Pull out each line of the material below that contains the string "RESOURCES", and show those lines in full.
======
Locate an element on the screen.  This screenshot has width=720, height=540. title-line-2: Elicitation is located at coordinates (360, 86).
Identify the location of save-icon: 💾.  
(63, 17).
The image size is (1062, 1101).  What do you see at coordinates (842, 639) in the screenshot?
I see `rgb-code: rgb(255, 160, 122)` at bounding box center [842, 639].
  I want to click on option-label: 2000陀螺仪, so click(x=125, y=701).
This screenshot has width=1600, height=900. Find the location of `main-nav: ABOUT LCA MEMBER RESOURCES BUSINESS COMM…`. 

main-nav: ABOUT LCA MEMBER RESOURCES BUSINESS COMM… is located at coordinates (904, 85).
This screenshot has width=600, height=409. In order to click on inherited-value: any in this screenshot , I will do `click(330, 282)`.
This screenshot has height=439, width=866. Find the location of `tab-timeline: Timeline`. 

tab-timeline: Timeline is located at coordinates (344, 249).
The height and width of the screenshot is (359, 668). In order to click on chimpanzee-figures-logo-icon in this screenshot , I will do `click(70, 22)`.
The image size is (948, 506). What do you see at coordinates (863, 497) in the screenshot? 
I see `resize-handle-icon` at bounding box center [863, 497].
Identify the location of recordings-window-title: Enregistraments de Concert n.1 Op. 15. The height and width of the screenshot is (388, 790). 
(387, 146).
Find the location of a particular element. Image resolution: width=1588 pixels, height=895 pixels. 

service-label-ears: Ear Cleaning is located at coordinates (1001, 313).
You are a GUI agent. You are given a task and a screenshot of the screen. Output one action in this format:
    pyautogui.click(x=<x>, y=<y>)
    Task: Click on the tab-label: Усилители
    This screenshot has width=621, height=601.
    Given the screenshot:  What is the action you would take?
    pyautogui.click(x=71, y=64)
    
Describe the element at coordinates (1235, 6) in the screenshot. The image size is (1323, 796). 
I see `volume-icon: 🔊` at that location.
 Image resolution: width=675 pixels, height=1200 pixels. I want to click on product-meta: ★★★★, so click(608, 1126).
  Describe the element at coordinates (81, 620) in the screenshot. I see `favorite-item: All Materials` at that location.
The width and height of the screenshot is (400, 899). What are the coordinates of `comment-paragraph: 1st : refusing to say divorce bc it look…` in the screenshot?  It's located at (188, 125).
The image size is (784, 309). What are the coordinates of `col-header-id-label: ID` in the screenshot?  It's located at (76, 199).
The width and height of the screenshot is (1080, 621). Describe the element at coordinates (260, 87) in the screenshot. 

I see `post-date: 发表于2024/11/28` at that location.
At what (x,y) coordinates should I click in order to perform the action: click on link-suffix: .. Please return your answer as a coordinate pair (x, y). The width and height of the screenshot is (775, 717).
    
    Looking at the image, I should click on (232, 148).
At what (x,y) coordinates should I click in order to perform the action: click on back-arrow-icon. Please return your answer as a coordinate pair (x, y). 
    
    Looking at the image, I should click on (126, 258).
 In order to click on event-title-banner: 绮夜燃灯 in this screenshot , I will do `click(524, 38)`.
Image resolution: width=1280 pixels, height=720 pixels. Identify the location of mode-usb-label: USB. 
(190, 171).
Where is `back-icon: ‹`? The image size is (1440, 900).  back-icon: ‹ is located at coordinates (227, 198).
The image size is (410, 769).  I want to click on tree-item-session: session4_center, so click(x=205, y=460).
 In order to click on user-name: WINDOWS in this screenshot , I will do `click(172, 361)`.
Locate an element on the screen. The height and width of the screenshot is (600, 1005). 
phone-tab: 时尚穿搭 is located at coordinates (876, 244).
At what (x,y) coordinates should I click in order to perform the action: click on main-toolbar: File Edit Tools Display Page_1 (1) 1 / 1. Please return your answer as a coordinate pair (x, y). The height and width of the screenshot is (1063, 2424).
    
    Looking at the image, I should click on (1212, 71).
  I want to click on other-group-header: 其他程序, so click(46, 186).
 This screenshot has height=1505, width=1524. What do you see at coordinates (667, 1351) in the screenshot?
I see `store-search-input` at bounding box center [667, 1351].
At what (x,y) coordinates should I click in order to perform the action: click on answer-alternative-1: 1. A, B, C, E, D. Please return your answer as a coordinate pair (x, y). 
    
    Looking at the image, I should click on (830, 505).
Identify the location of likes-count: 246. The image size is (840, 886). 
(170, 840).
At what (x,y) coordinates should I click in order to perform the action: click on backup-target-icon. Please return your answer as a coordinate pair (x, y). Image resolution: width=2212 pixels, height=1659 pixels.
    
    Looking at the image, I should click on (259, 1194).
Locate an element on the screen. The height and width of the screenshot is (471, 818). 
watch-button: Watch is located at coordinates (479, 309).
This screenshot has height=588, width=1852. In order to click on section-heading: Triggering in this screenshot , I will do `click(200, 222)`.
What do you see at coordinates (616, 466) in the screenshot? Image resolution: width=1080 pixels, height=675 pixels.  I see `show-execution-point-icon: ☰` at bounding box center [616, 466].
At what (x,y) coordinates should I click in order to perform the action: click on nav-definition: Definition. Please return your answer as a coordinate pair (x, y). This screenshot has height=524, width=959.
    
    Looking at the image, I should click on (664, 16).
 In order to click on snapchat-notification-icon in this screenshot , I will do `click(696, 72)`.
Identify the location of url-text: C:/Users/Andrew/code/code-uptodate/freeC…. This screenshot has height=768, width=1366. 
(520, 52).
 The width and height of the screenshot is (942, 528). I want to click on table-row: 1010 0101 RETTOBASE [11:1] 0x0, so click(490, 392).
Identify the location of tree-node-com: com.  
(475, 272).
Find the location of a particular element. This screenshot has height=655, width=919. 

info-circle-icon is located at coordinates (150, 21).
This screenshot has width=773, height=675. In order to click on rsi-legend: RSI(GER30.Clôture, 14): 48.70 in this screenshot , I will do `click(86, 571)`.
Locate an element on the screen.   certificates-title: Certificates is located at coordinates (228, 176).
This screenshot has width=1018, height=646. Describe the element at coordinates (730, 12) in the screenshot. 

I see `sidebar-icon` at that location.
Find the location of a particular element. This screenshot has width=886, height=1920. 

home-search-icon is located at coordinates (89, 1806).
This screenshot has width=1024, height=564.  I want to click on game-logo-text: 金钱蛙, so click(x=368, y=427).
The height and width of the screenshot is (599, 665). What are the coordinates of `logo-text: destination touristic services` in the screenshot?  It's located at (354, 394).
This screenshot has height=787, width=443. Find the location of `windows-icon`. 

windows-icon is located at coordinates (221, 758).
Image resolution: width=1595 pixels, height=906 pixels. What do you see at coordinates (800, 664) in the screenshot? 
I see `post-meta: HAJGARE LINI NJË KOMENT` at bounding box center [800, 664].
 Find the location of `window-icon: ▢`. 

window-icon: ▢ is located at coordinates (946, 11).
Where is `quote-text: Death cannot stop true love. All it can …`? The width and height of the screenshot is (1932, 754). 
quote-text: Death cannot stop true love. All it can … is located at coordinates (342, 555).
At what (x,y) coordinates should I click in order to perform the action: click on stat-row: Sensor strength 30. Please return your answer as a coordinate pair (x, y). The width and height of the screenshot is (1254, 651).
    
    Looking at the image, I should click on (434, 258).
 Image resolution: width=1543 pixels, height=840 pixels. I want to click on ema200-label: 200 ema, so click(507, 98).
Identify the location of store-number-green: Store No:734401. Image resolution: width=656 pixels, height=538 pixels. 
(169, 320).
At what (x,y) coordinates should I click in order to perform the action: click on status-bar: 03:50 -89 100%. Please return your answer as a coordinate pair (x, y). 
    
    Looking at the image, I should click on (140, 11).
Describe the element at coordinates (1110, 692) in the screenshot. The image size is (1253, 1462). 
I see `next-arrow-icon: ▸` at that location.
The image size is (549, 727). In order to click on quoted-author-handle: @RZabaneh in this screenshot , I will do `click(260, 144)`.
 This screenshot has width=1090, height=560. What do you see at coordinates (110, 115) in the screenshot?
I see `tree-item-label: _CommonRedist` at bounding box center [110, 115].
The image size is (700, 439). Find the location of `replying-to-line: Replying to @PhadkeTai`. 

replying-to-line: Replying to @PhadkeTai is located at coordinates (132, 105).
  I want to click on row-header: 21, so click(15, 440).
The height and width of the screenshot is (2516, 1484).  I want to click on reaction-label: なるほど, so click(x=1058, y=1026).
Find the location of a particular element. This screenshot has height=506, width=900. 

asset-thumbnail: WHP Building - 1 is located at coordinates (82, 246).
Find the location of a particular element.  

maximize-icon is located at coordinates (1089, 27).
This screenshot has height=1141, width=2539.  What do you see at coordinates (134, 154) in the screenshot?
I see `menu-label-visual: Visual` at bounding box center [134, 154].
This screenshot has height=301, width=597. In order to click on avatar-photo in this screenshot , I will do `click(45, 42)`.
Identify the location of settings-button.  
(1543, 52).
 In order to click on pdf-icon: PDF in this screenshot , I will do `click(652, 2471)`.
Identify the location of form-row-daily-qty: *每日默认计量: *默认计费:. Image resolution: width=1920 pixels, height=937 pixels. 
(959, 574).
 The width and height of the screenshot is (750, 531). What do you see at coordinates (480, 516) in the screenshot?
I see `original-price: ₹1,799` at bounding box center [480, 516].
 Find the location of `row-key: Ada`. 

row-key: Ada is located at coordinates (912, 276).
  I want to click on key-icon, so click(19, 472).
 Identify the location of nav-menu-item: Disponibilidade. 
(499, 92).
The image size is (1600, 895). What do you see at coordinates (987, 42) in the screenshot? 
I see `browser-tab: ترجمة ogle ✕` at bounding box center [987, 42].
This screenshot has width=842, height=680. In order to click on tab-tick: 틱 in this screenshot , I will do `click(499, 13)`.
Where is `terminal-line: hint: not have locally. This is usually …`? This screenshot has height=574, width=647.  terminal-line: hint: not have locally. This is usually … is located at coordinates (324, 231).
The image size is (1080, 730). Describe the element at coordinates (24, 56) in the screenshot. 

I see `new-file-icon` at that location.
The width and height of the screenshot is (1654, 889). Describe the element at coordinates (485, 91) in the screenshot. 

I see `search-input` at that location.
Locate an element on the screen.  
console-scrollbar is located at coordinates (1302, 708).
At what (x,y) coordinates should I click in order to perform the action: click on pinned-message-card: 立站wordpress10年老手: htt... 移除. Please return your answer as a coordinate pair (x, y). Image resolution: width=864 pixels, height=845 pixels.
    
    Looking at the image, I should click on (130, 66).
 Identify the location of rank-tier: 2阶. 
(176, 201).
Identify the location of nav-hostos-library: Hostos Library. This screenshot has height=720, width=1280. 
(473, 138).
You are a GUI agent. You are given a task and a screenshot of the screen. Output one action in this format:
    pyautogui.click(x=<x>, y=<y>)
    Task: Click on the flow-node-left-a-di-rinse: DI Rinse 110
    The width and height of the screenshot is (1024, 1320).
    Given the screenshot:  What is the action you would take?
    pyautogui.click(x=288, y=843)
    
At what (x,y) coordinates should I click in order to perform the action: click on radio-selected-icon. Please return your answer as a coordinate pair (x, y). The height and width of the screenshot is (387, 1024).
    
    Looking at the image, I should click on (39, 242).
======
Task response
This screenshot has width=1600, height=900. Find the location of `main-nav: ABOUT LCA MEMBER RESOURCES BUSINESS COMM…`. 
main-nav: ABOUT LCA MEMBER RESOURCES BUSINESS COMM… is located at coordinates (904, 85).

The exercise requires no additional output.